In summary, natural products such as PNQs possess a diverse range of therapeutic potential, but the inability to properly quantify their abundance within plants, insects, or other biological sources hinders investigative efforts. We developed and validated a UPLC-ESI-MRM/MS method to quantify the absolute abundance of six different PNQs in V. harmandiana heartwood, wood, bark, root, and leaves. As PNQs have a rigid fused three-ring backbone, it was required to combine fragmentation patterns derived from two collision energies of 20 and 40 eV to obtain the complete MS/MS fragmentation pathways of PNQs. This highlighted the importance of additional mass spectral information to elucidate fragmentation pathways of specialized metabolites presented in natural products, which generally have more complex chemical structures than other small molecules. The plant extracts generally contain many components that can interfere with the accuracy of the quantification process. We have shown to that such problem can be overcome by classical standard addition and the addition of a stable isotope IS. The results contributed to a more quantitative understanding of PNQs and their distribution in V. harmandiana. We expect our method will help support and accelerate future quantitative natural product research.

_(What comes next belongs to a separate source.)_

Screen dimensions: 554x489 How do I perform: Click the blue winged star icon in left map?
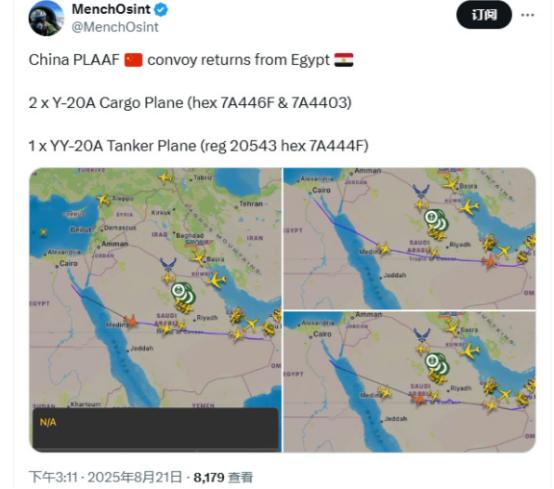(168, 264)
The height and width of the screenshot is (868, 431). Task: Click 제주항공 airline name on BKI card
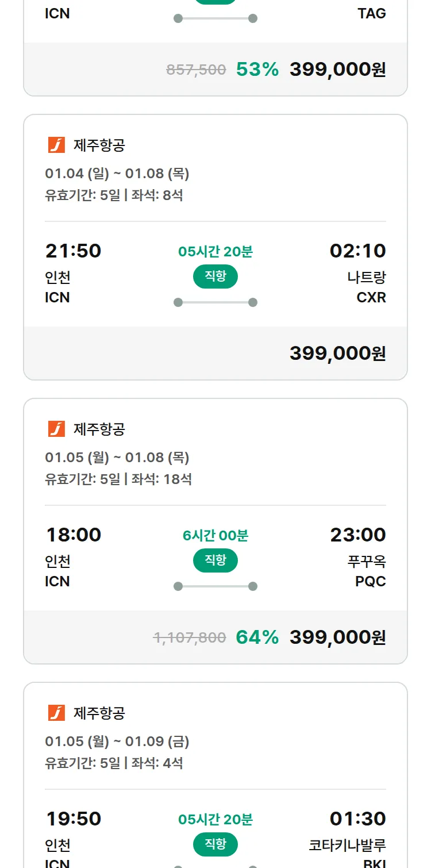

We note the requirement of at least three independent biological replicates for the quantitative analysis. However, the studied plant, V. harmandiana, is a rare species occurring only in the deep tropical rain forests of southern Thailand in a national park in which plant sample collection can be restricted. We made our best effort to follow the national park’s restriction and, at the same time, conduct high-quality research. Thus, we harvested one plant, but carried out experiments using three technical replicates, which still allows us to provide useful information for comparison across species and for our future research on medicinal properties of this plant. Another study limitation was the choice of IS. The ideal IS compounds are isotopically labeled analogs of the target compounds. However, because of the lack of commercially available standards and our limited resources, SAL-D₆ was alternatively chosen as it at least contains an aromatic ring. Nonetheless, we deliberately developed the quantitative method that could minimize other source of greater errors, such as matrix effect. Although the uncertainty due to the use of SAL-D₆ inevitably exists, we believe that it did not significantly affect the overall results.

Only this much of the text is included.